Perhaps another artificial hell is the concern that Kester appears to have about the possible future, reductuve use or even abuse of art. He writes of a detachment required: "... detachment is necessary because art is in danger of being subsumed to the condition of consumer culture, propaganda, or "entertainment" (cultural forms predicated on immersion rather than a recondite critical distance).” But with that requirement for distance, there is always perhaps unhealthy extremes - Kester notes Santiago Sierra's Wall Enclosing a Space that appeared in the Spanish section of the 2003 Venice Biennale was restricted to only those who could demonstrate Spanish citizenship!
Citing examples like the Ala Plástica project in Argentina, Kester appears to believe that collaborative art is a very reliable, largely pure medium to express art within a structure outside of that demanded from the modern “salon” or commercialised. He writes: "I would argue that some of the most challenging new collaborative art projects are located on a continuum with forms of cultural activism, rather than being defined in hard-and-fast opposition to them.”

 

But just as a reaction to the fear of art practice being overwhelmed by consumer culture is understandable, reacting to harshly could be just as dangeous. Kester writes: “On the one hand this autonomy is necessary in order to achieve an adjudicatory distance from dominant cultural, social, and political values (already here we are collapsing any distinction between “dominant” values that are imposed on a given social system and those values that evolve consensually). At the same time, autonomy implies a relationship of segregation or exclusion. It is this second connotation that fuels hygienic criticism: the defensive fear of affiliations or interconnections with contaminated or impure realms (and the corollary assumption that all forms of cultural production within modernity, aside from the arts, are complicit with, or symptomatic of, a repressive social order). The persistence of this fear among critics, curators, and artists is understandable. An antagonistic relationship to the viewer and a defensive relationship to other domains of cultural practice are written into the very DNA of modernist art.”

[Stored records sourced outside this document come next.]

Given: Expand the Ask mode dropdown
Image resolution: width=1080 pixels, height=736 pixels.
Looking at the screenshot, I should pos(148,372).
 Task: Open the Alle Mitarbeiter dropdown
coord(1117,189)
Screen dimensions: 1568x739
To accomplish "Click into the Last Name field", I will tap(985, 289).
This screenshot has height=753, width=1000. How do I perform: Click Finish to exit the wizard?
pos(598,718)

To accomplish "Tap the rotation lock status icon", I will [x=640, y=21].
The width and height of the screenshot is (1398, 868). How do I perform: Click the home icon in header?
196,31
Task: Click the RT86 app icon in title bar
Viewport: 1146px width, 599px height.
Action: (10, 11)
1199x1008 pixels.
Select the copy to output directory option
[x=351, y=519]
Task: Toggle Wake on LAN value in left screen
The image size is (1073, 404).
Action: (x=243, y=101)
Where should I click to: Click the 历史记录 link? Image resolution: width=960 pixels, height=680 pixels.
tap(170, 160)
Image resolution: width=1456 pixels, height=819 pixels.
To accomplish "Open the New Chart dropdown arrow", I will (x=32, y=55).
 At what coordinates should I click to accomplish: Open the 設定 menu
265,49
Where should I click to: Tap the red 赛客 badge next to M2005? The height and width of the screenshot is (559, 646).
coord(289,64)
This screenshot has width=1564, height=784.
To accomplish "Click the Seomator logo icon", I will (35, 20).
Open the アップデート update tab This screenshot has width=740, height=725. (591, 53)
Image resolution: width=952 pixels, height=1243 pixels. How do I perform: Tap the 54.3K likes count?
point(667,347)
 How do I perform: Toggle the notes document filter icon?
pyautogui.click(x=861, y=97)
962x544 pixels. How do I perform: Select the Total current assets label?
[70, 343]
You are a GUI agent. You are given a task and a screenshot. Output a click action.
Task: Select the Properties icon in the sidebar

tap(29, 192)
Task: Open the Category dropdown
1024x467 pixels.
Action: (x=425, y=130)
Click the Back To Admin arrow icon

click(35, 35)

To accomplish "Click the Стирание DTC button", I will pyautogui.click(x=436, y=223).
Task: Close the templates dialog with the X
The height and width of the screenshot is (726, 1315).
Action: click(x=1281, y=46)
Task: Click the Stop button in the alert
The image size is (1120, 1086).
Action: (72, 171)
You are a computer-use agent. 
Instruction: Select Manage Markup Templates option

Claire Bishop also had observations on maintaining delicate balance – albeit in the practical, with regard to the potential for conflict an artist has in compromises they may feel they have to make to maintain themselves, versus having no resources to pursue an art practice at all. She writes: “Of course, at this point there is usually the objection that artists who end up exhibiting their work in galleries and museums compromise their projects’ social and political aspirations; the purer position is not to engage in the commercial field at all, even if this means losing audiences. Not only is the gallery thought to invite a passive mode of reception (compared to the active co- production of collaborative art), but it also reinforces the hierarchies of elite culture.”

 

Comparison Notes

  • Claire Bishop's work is contains far more political analysis – in how governments sustain non-commercial art financially and some of their planning, and protests that became political issues coming to inspire events which in turn inspire civil disorder.

 

  • Kester is more focused on finding the very core building blocks of expressions, practice and reception of art.

 

  • In terms of collaborative art, both appear to have very similar notions, and it is clear that collaborative art converges with the political, and in this Kester and Bishop intellectually “shake hands”.